Утром 25 декабря 1989 года «Факел» облетела весть, что Коляскина больше нет… Его дневник, записи в котором прекратились за два дня до смерти, содержал только одному ему понятные заметки о ракетах:
«Облет для оценки рубежей и точности ЦУв пассивных помехах…»;
«Одиночные и групповые цели, автозахват…»;
«Взаимодействие КП и ЗУР…»;
«Массированные налеты…»;
«Герметичность 2‑го отсека…»;
«Охота за молнией…».
Глава 22. Творцы мирного неба
До последних дней среди дел Грушина, на которые он никогда не жалел сил и времени, особое место занимало поддержание на высочайшем уровне работоспособности созданного им уникального творческого коллектива «Факела», способного «с нуля» осуществлять стремительные прорывы в будущее, закладывать фундаментальные основы того, что будет применено в последующие десятилетия.

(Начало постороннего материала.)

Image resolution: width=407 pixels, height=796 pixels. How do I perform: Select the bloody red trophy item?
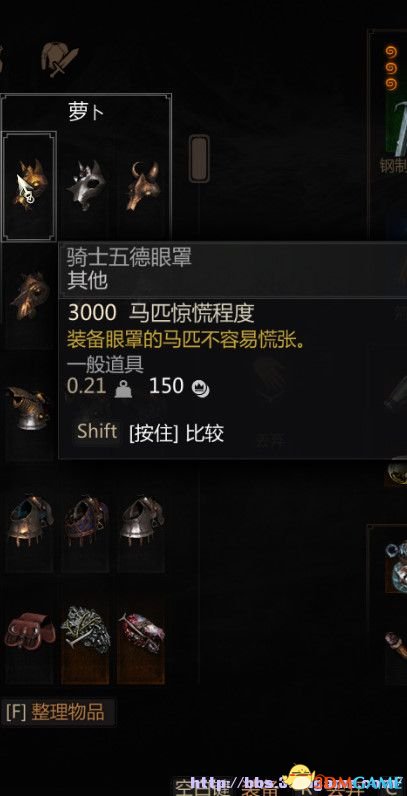142,632
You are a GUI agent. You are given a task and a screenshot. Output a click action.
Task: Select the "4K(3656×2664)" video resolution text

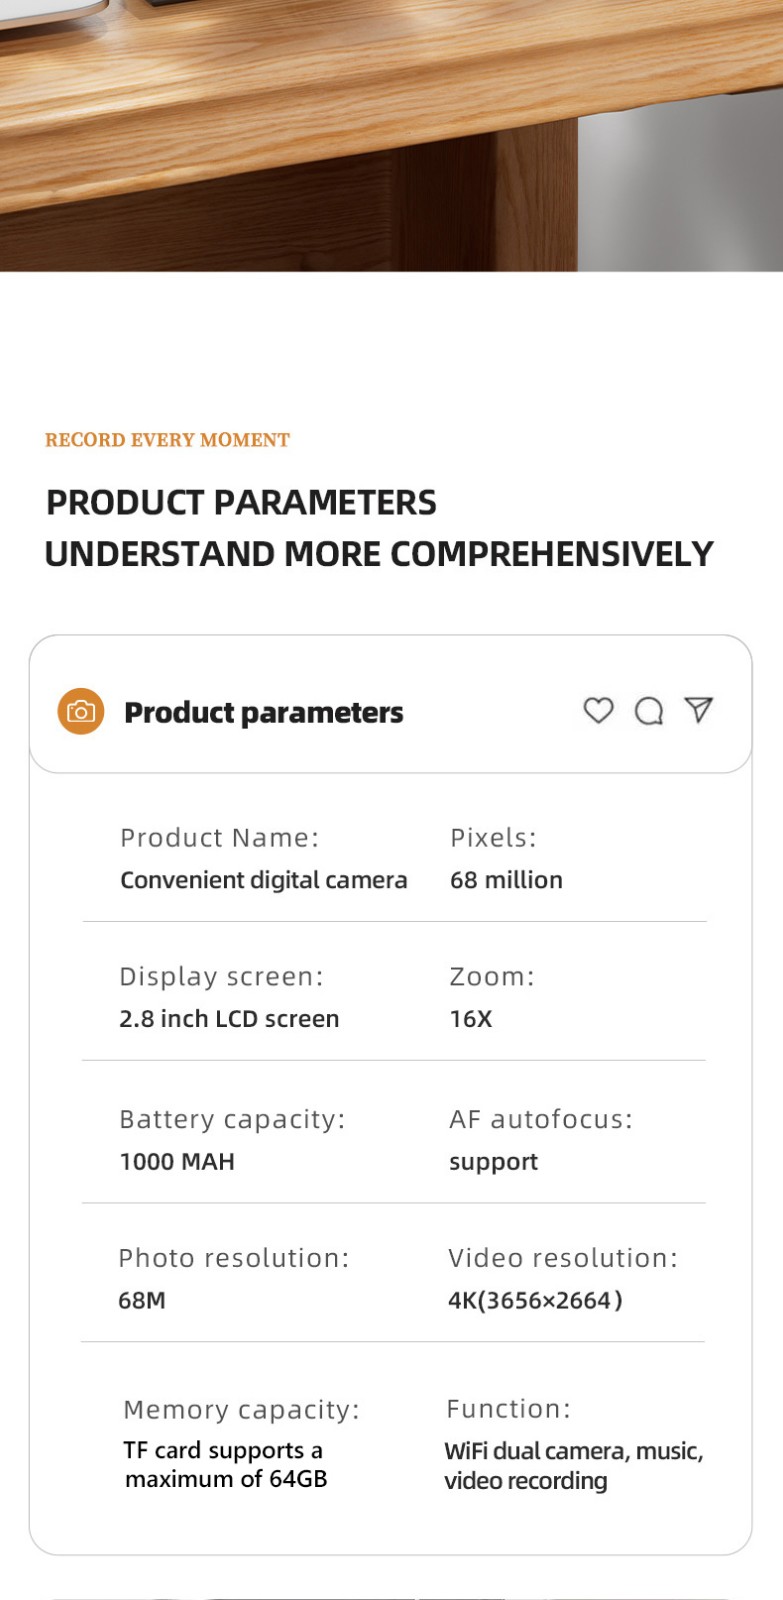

Достигал он этого самыми различными способами, находил самые малозначительные поводы, позволявшие ученикам его «школы» в считанные минуты сосредоточиться или расслабиться, искренне удивляясь неистощимости генерального. Как‑то от одного из смежников на предприятие пришла телеграмма загадочного содержания: «Просим прибыть для проведения оси изделия игрек».